Green has repeatedly praised Wiseman for the talent he has shown throughout various points in the season, but his propensity for getting upset at the rookie has been clear at different points in games. The same kind of exchange happened after a Green turnover in Wednesday night’s win over the San Antonio Spurs; Green yelled at Wiseman that he wasn’t in the right position on the floor.
Wiseman acknowledged after Thursday’s game that he “messed up on the play,” which led to the Green turnover. Like many inside the Warriors’ locker room, he was surprised Green was ejected.
“Really just because I was trying to get a post up, but [Green] threw it too early,” Wiseman explained. “And just one of those moments where he was like “Catch the ball!” or something like that. But that’s all really. I don’t understand the situation, like why the ref did that, but I guess it’s basketball. But I was confused myself as well. … That was kind of weird.
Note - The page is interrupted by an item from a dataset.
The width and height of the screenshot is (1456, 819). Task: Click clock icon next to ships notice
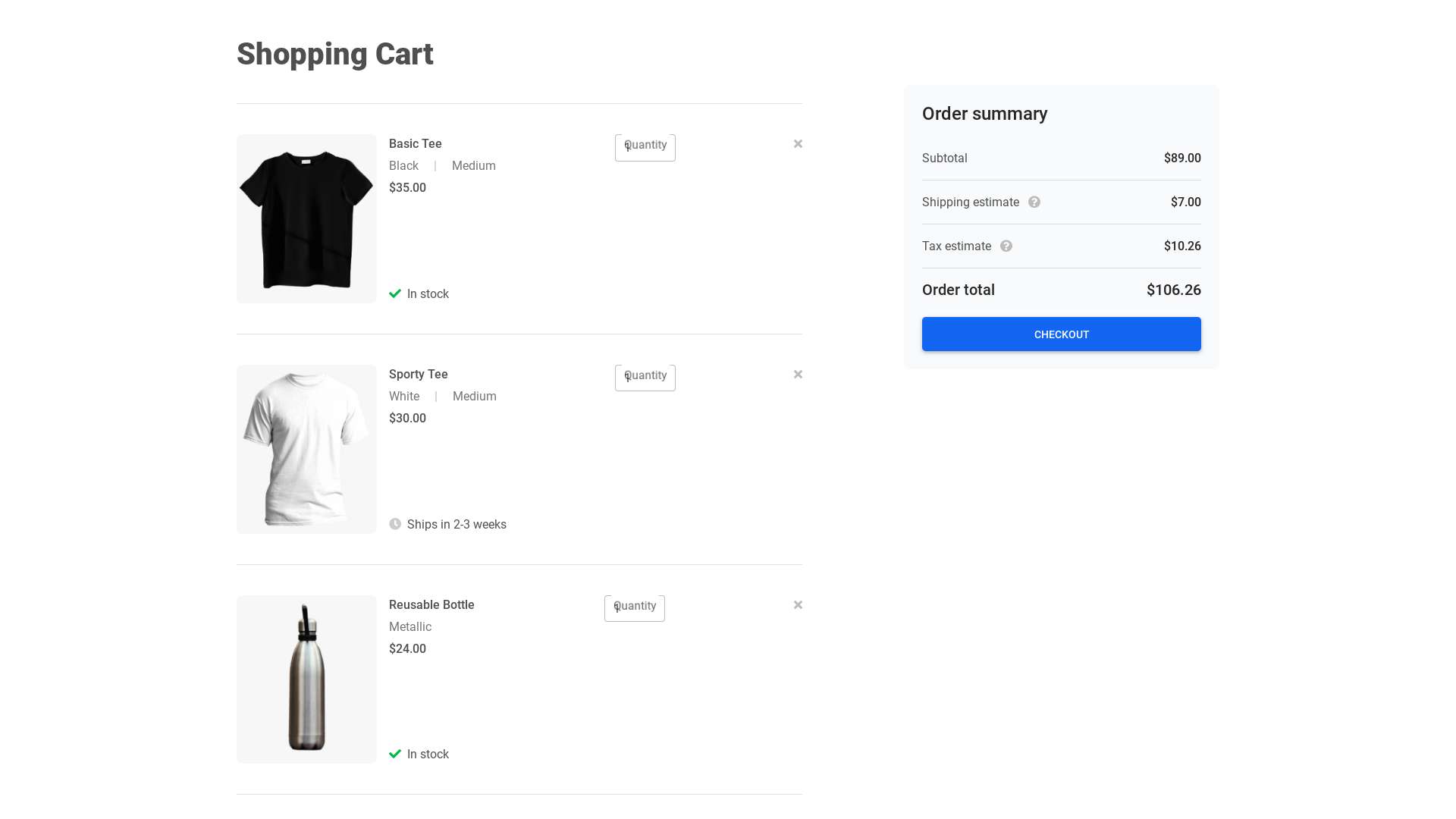pos(395,524)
That was a weird moment.”
After the game, Kerr did not want to harp on the incident with Green, instead focusing on his team’s poor defensive play.
“Obviously, Draymond is one of our best and most impactful players, so it hurt us,” Kerr said of the ejection. “But we were playing very poorly to that point anyway, so I’m not going to talk about the officiating, I’m going to talk about our poor play. … We’re undisciplined, and we got to find a way to defend without fouling, obviously.”
This was Green’s 11th career ejection, good for third most in the NBA since he made his debut in 2012. Only DeMarcus Cousins (13) and Markieff Morris (12) have more during that span.
Curry was asked whether Green’s reputation as a player who regularly argues with officials impacts the way he is officiated, especially by younger officials.
“The reason you’re asking that question is probably because there is a bias,” Curry said. “But that can’t be part of how you officiate the game. We’re all grown men out there, and you have to be able to ref the game that you’re reffing in that moment, so I don’t know if that played a part in how tonight went. Only John, only he can answer that question. But again, you got to just move on. We can talk about it all we want to, it’s not going to change anything.”